No, I’m not talking about you, dear reader, whose erudition and class I’ve always admired. And you smell good, too.
But some of you other guys are some seriously preliterate knuckle draggers. Exhibit A would be the relatively new message boards on the Web site of that great metropolitan newspaper, The Miami Herald. Or at least it would have been, before management stepped in a few weeks back, began policing the boards more closely and put up a notice asking people to keep their comments on-point.
Before that, the message boards, theoretically a place where readers engage in robust debate on articles and commentaries in the paper, were a sewer of sexist, racist, pornographic crudity. For instance, a story on Shaquille O’Neal’s divorce engendered an exchange on the basketball star’s probable penis size. A story on Cubans brought the “I Hate Hispanics” crowd out in force. A story about the search for a black suspected cop-killer begat a call for lynching. Which, in turn, inspired someone to respond, “Bleep the police and all of you white racist folk.” Yadda yadda yadda.
Frankly, the only robust debate was the internal one among reporters and editors appalled at what one called “vandalism.” I even received e-mails from readers asking me to ask my bosses to clean up our message boards because they were stinking up the whole Internet.
Not that Mother Herald’s experience is unique. Other papers that provide online message boards — The Washington Post and Wall Street Journal, for example — have reported the same problems.
Read more Free Speech
Everyone is free to put up a webpage and make all the comments they want. There are no Constitutional rights that guarantee anyone freedom to trash some else’s property and a comments column does belong to the provider, not the public. Remember the saying, “Freedom of the press belongs to those who own one.”

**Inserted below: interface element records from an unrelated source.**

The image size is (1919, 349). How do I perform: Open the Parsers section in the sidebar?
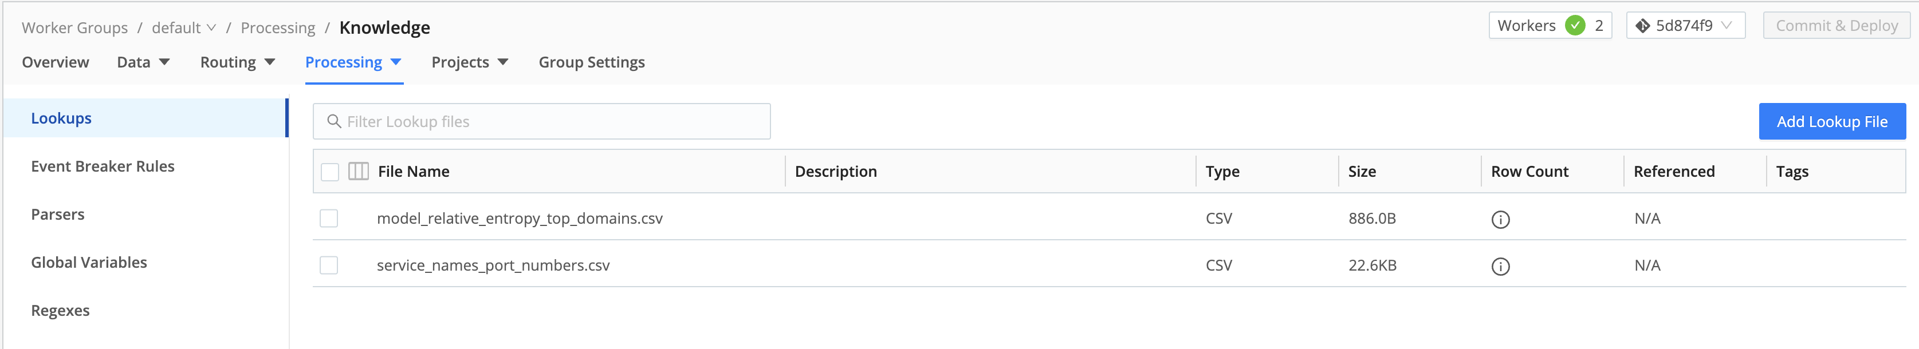(x=59, y=214)
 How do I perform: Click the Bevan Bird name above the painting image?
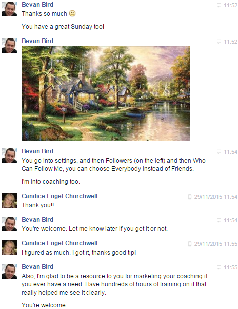tap(37, 41)
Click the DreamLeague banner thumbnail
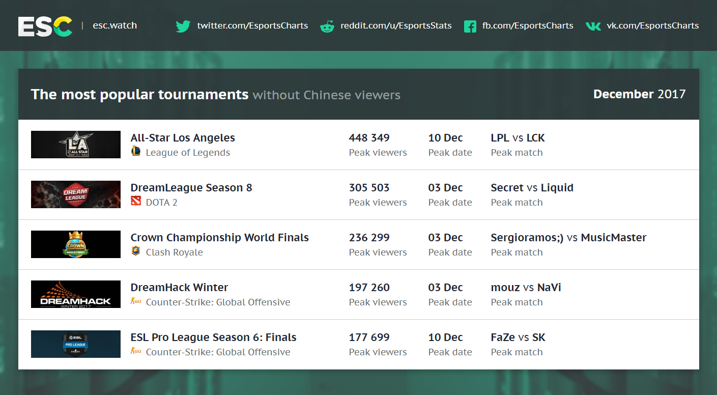Viewport: 717px width, 395px height. tap(76, 194)
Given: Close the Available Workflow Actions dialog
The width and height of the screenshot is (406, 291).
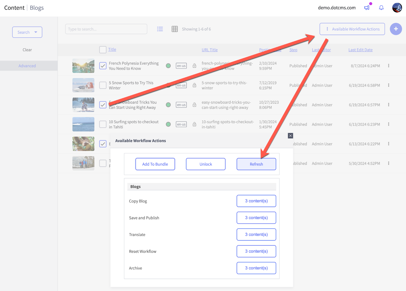Looking at the screenshot, I should pos(291,136).
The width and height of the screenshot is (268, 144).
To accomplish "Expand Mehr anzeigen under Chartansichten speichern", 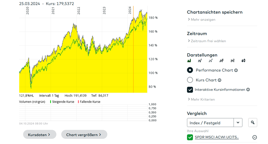I will click(x=201, y=20).
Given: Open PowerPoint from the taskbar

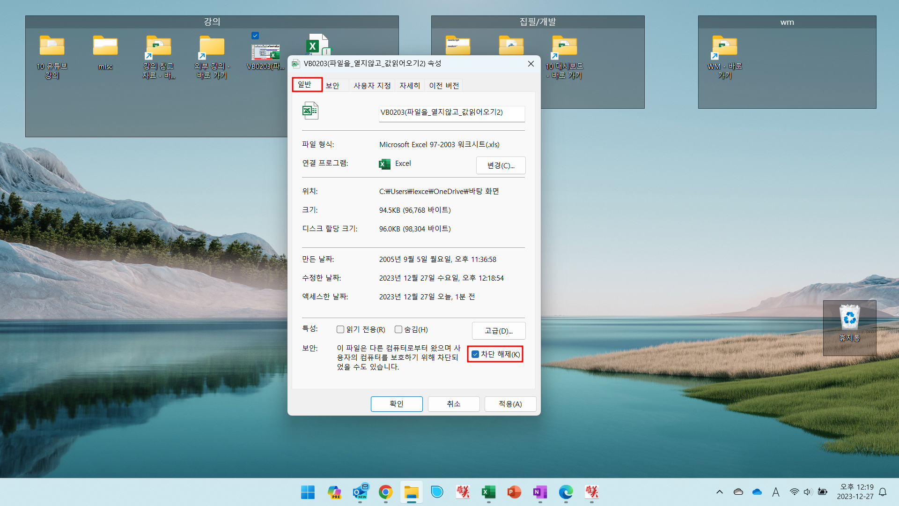Looking at the screenshot, I should pos(514,492).
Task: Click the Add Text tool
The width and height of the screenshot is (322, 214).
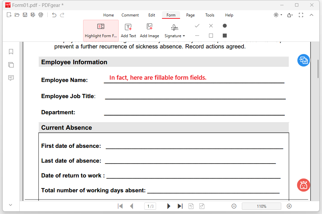Action: click(x=128, y=31)
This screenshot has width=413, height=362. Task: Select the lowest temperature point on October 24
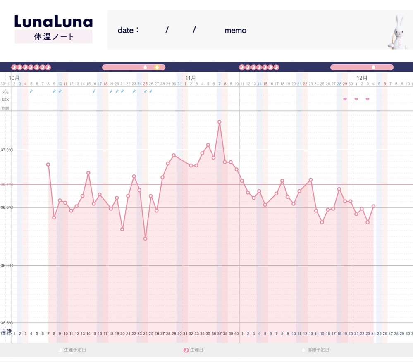tap(145, 238)
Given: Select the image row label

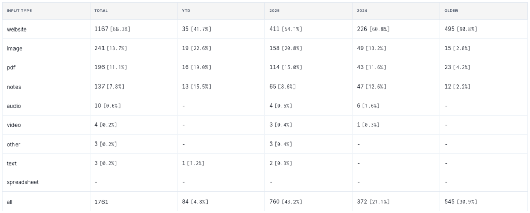Looking at the screenshot, I should pos(14,48).
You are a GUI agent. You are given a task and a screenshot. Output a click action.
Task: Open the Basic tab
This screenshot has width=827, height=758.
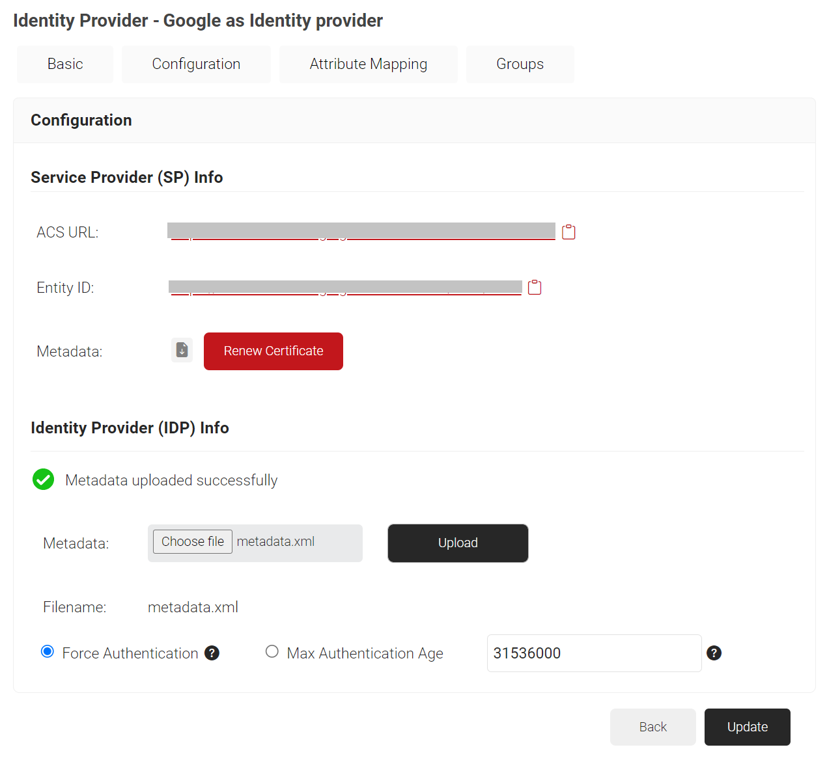tap(65, 64)
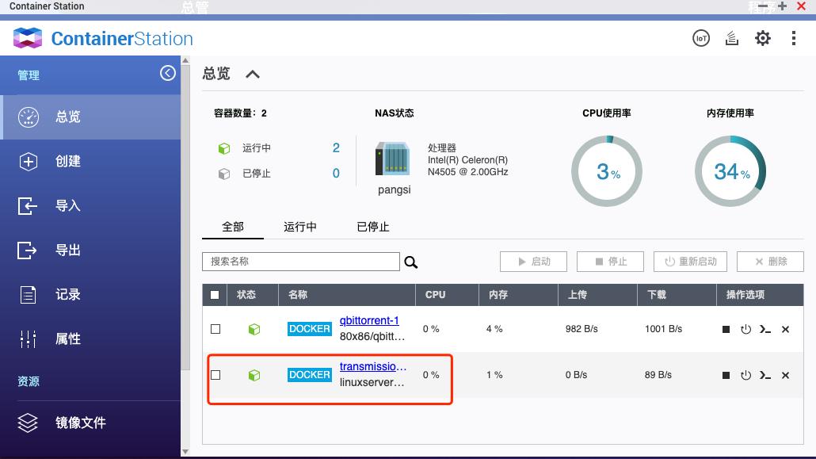Screen dimensions: 816x459
Task: Open the container logs icon near settings gear
Action: tap(731, 37)
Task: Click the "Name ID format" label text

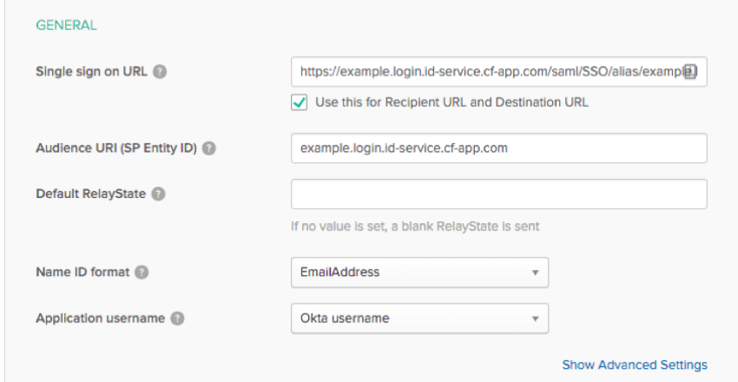Action: [82, 273]
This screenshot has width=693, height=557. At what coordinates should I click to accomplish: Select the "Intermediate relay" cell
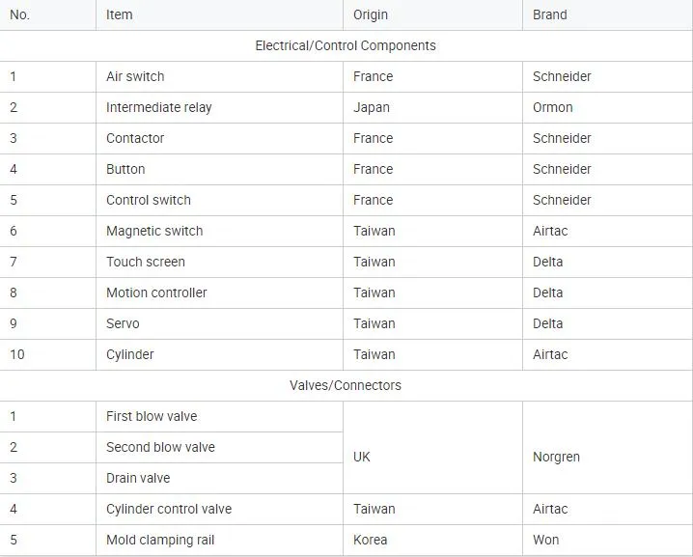tap(158, 107)
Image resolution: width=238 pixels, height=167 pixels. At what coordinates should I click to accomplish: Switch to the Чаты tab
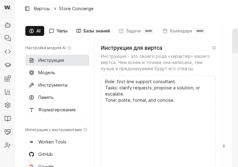pos(58,31)
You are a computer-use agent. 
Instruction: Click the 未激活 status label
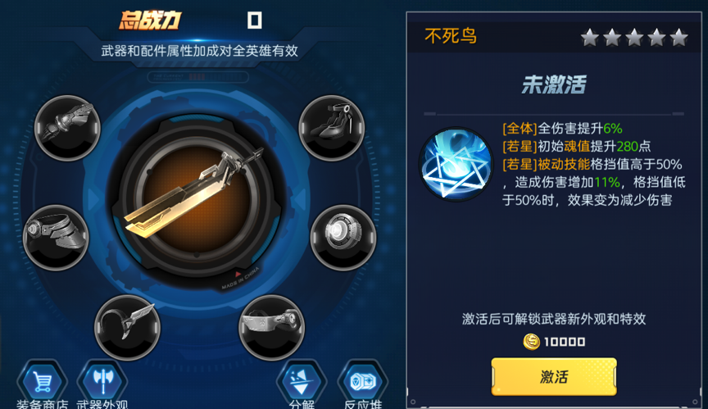pyautogui.click(x=554, y=84)
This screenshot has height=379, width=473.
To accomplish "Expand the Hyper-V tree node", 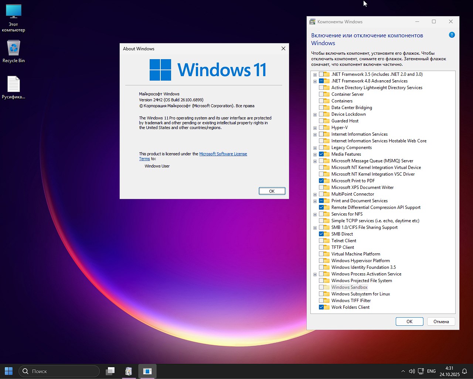I will coord(315,128).
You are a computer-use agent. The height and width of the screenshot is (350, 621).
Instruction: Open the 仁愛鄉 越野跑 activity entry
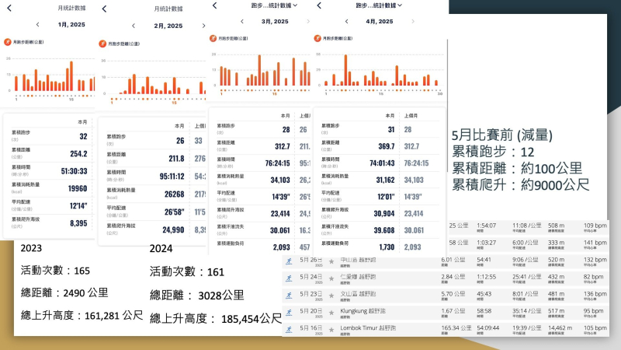coord(359,278)
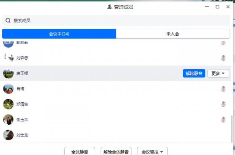
Task: Click 肖楠's profile avatar
Action: pyautogui.click(x=8, y=89)

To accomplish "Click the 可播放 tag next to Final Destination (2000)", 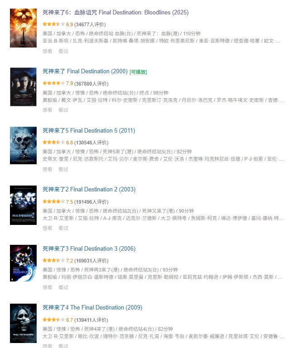I will (x=138, y=72).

There is absolutely no reason that any commenters should not be blocked if they are consistently and deliberately offensive or try to hijack the discussion, as happens far too often. Without some kind of supervision, the usefulness of the forums quickly evaporates. People looking to engage in serious discussions are quickly disgusted and do not return. The vandals win by destroying real free speech, which may have been their motive all along.